Zwischen Geburt und Tod Von Jesus passierten aber noch viele Sachen, die große Aufmerksamkeit fanden. Um eine davon dreht es sich heute. Da widmet eine Frau Jesus so viel Aufmerksamkeit, dass es fast anstößig ist. Jesus ist für sie zum Mittelpunkt ihres Lebens geworden. All ihre Gedanken drehen sich um ihn. Die Umstehenden sind entsetzt. Irgendwie ist das auch wie beim ersten Weihnachten. Aber hören wir mal, was Markus uns darüber berichtet: 

Jesus war in Betanien zu Gast bei Simon, der früher einmal aussätzig gewesen war. Während der Mahlzeit kam eine Frau herein. In ihren Händen hielt sie ein Fläschchen mit reinem, kostbarem Nardenöl. Sie öffnete das Gefäß und salbte mit dem Öl den Kopf von Jesus. 4 Darüber regten sich einige Gäste auf: »Das ist ja die reinste Verschwendung! 5 Dieses Öl ist mindestens 300 Silberstücke wert. Man hätte es lieber verkaufen und das Geld den Armen geben sollen!« So machten sie der Frau heftige Vorwürfe. 6 Aber Jesus sagte: »Lasst sie in Ruhe! Warum macht ihr der Frau Schwierigkeiten? Sie hat etwas Gutes für mich getan. 7 Arme, die eure Hilfe nötig haben, wird es immer geben. Ihnen könnt ihr helfen, sooft ihr wollt. Ich dagegen bin nicht mehr lange bei euch. 8 Diese Frau hat getan, was sie konnte: Mit diesem Salböl hat sie meinen Körper für mein Begräbnis vorbereitet. 9 Ich versichere euch: Überall in der Welt, wo Gottes rettende Botschaft verkündet wird, wird man auch von dieser Frau sprechen und von dem, was sie getan hat.«

(Markus 14,3–9 nach der Bibelübersetzung Hoffnung für Alle)

Was hat das nun mit Advent und Weihnachten zu tun? Spielt diese Geschichte nicht vielmehr auf Karfreitag an? Das stimmt natürlich. Aber worum es in allen Fällen geht, ist die Aufmerksamkeit, um die gerungen wird. Wer verdient Aufmerksamkeit? Wer ruft danach? Wer widmet wem seine Aufmerksamkeit? Darum geht es immer wieder. Diese Frage stellen uns alle unsere christlichen Feste. 

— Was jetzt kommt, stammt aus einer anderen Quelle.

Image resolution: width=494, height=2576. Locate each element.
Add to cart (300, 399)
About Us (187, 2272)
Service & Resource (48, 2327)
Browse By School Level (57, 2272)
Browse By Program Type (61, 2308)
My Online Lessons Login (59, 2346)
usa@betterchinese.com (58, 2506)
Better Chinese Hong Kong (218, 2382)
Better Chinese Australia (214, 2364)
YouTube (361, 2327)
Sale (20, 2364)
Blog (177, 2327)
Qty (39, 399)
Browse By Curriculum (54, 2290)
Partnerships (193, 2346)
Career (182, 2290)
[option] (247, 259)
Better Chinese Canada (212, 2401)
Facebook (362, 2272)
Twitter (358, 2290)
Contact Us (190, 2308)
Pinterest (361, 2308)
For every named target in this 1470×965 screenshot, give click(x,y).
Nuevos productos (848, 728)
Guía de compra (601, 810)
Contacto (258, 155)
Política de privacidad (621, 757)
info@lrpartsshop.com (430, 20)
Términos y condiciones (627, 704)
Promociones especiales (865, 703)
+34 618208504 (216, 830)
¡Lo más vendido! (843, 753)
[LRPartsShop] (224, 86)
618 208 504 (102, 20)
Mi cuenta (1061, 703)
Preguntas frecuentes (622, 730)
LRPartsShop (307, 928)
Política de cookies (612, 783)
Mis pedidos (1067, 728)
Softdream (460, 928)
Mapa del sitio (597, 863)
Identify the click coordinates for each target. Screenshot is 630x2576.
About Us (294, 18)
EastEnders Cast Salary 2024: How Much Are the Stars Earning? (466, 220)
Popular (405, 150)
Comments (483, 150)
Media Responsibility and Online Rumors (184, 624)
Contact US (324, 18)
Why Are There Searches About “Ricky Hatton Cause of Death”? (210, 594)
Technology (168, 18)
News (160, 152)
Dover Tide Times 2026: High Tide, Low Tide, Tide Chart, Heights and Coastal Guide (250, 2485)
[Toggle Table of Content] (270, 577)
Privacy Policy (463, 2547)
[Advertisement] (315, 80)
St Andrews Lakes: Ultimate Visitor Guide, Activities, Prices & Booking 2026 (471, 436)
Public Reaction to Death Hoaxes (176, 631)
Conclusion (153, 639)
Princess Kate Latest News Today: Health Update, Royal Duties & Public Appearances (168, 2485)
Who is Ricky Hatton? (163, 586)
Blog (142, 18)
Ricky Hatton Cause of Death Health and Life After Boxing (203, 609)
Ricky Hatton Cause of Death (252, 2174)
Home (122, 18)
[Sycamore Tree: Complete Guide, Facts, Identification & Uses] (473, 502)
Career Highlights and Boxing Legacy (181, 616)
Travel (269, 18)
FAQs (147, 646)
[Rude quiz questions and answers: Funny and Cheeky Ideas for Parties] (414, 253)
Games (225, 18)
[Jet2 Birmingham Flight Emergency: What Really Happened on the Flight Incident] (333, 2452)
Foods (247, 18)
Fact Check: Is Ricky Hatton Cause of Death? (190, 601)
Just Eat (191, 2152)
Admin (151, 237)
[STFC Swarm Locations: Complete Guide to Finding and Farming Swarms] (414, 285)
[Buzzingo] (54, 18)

Wer steht im Mittelpunkt und wer verstellt ihn vielleicht? 

Was wir zumindest bei Jesus sehen ist, dass er den Menschen, denen er begegnet, seine ganze Aufmerksamkeit widmet. Und in genau dieser Geschichte von der Frau mit dem luxuriösen Salböl sehen wir, dass sie Jesus auch ihre ganze und ungeteilte Aufmerksamkeit schenkt.

Aber kommen wir doch mal zurück zu unserem Weihnachten. 

Stellen wir uns vor, wir feiern Weihnachten. Alle Lieben sind zusammengekommen. Wir haben es wirklich mal geschafft unsere Terminkalender abzugleichen. Da sitzen wir zusammen und schlemmen ganz entspannt. Unsere volle Aufmerksamkeit ist dem Festessen gewidmet, Braten bei den einen, Raclette bei den anderen oder Kartoffelsalat bei den dritten oder was ganz, ganz anderes. Nachher wollen wir noch die große Weihnachtsgala im Fernsehen anschauen oder zur Mitternachtsmesse in die Dorfkirche. Was uns besonders freut: die Mama ist auch dabei. Sie hatte eine schwere OP überstanden, und es war gar nicht klar, ob sie rechtzeitig zum Fest aus dem Krankenhaus entlassen würde. Aber alles lief viel besser als erwartet. 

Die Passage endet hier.